I hate to burst your bubble, but I think drinking a lots of water is essential for weightloss (IMHO.) And even if it wasn't, drinking water is necessary to alleviate IBS symptoms (whether u are D or C).and i agree w/ your doc, u most likely were gaining weight by drinking sugary drinks. i know i was 20 lbs heavier when i was an avid Fruitopia and Odwalla drinker.
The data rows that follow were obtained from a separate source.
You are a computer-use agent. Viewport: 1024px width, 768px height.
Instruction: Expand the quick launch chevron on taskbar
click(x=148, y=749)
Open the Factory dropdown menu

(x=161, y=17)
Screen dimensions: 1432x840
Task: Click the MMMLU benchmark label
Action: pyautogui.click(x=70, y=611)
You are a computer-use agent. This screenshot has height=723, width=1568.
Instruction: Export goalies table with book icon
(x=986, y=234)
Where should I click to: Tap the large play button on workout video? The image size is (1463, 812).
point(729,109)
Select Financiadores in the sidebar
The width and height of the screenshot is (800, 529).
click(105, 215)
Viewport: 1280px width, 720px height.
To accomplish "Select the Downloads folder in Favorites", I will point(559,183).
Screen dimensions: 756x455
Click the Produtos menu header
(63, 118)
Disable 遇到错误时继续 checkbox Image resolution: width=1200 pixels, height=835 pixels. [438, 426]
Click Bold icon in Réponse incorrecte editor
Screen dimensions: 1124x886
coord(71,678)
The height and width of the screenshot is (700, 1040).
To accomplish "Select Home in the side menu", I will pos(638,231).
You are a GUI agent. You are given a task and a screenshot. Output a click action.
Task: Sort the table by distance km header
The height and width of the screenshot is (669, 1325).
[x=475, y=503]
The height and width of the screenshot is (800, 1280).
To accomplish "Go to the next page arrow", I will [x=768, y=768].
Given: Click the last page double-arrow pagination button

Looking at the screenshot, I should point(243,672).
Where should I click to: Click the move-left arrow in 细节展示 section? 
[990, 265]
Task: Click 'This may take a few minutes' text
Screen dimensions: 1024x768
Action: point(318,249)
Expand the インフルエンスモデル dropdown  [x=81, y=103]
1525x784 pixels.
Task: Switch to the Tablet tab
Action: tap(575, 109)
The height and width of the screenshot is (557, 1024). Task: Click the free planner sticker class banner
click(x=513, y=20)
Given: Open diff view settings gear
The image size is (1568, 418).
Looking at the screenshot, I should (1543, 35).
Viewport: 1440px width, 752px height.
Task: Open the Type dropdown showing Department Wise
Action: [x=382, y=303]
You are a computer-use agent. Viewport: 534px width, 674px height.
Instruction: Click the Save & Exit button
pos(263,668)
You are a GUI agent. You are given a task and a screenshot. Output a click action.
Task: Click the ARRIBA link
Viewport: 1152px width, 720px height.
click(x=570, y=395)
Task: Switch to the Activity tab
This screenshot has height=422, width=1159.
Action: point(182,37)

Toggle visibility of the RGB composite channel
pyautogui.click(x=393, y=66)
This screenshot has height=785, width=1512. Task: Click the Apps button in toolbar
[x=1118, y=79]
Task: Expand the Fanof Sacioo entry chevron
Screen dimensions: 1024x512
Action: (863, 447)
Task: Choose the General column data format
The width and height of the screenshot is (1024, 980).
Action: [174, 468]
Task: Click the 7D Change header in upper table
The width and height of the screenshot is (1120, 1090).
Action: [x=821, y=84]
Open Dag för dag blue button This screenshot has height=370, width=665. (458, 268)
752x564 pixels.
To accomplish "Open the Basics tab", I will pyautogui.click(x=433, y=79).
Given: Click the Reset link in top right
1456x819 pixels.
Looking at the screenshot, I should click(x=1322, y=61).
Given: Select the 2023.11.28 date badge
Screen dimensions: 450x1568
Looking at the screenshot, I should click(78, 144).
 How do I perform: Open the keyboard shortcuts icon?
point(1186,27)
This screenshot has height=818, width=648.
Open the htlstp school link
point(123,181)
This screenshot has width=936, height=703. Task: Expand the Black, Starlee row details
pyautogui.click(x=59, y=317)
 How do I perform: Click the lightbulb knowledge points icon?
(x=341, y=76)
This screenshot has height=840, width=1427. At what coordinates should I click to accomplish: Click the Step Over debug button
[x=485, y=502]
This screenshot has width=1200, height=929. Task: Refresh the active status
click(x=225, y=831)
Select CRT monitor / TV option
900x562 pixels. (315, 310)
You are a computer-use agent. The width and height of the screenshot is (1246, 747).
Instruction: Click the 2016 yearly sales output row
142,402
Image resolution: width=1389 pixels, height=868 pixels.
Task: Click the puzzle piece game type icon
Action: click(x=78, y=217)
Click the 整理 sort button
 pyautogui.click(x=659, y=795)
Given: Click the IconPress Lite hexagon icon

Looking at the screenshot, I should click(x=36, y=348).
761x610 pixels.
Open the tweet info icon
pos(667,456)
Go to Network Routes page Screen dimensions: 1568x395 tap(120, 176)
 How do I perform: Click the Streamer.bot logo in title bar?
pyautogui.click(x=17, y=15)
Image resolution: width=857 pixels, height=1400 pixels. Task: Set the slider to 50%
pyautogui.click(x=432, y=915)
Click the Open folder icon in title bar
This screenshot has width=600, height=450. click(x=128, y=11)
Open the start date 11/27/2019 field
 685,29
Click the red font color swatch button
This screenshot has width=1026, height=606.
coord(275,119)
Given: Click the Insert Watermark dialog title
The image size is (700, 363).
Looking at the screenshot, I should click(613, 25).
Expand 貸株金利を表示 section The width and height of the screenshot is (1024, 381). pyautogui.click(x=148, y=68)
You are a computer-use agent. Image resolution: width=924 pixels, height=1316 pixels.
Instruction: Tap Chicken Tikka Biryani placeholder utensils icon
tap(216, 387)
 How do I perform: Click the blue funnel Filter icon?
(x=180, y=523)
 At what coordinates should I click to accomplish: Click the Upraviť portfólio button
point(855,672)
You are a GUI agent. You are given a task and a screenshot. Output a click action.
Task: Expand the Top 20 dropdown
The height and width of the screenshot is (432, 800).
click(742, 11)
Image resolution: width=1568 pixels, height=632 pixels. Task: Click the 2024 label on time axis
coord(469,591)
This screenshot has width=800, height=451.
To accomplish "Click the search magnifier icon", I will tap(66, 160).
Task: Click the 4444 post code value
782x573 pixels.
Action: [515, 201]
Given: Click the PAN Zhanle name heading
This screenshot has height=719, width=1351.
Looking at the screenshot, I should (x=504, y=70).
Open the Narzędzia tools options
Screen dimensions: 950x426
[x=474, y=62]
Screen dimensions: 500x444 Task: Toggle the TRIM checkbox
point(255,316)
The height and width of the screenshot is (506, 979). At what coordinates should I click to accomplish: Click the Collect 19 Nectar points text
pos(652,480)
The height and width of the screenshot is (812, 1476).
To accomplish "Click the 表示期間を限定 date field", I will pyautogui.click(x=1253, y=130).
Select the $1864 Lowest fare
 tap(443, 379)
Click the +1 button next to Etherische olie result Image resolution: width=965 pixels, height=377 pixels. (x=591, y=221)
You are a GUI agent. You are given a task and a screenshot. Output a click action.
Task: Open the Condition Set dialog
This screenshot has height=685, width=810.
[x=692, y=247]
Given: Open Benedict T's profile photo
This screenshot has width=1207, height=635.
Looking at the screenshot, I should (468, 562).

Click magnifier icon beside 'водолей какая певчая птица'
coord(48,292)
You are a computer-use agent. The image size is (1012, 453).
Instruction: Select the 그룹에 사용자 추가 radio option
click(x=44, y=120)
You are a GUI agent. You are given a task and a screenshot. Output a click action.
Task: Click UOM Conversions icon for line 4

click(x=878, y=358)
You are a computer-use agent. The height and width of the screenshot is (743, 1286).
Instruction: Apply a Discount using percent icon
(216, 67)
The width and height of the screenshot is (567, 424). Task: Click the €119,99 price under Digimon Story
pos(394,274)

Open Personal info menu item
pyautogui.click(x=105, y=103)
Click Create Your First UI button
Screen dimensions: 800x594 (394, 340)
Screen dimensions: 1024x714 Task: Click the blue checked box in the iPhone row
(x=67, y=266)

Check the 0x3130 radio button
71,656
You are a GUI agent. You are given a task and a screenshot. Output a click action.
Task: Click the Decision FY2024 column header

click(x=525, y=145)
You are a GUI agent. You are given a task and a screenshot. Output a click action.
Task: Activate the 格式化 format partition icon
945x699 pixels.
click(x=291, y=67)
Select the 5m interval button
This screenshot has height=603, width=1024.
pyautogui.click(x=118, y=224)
so it would be a good idea to skip out on fruit juices, even the "natural" ones (1 8-oz glass of apple juice has the amount of sugar in 8 small apples). as for the diet stuff, IMHO, it either tastes nasty or stings my throat from so much citric acid. i drink flavored club soda or make my own juice (i.e. for a glass of lemonade i take juice of half a lime and add water and Splenda). i also also drink a lot of tea, using Stevia (natural, calorie-free sweetener). but if u can it's also good to just drink plain H20. I know it's hard a first, i felt the same way. but now i'm used to it, to the point that if i taste a regular juice drink now, it tastes like syrup and is *way* too sugary!-Izzy


----------



## moms777 (Jan 29, 2000)

Hi! According to www.CalorieChart.org 1 cup of cooked white rice has 225 calories and 0 grams of fat. 1 cup of cooked brown rice (my favorite







 ) has 230 calories and 1 gram of fat. Oh, and the raisins have 435 calories per cup and 1 gram of fat. Also, I don't tolerate water well, either. It usually goes right through me, but I can drink hot tea. Can you have that? Good luck and I hope this helps!


----------



## Ty (Mar 8, 1999)

How ironic that I was thinking of eating more rice and just happened to stop by the recipe board







Sure hope it's working out for you, Aurora.Thanks for that info, moms. I'm glad white rice doesn't have more calories as I like that better than brown.Ty


----------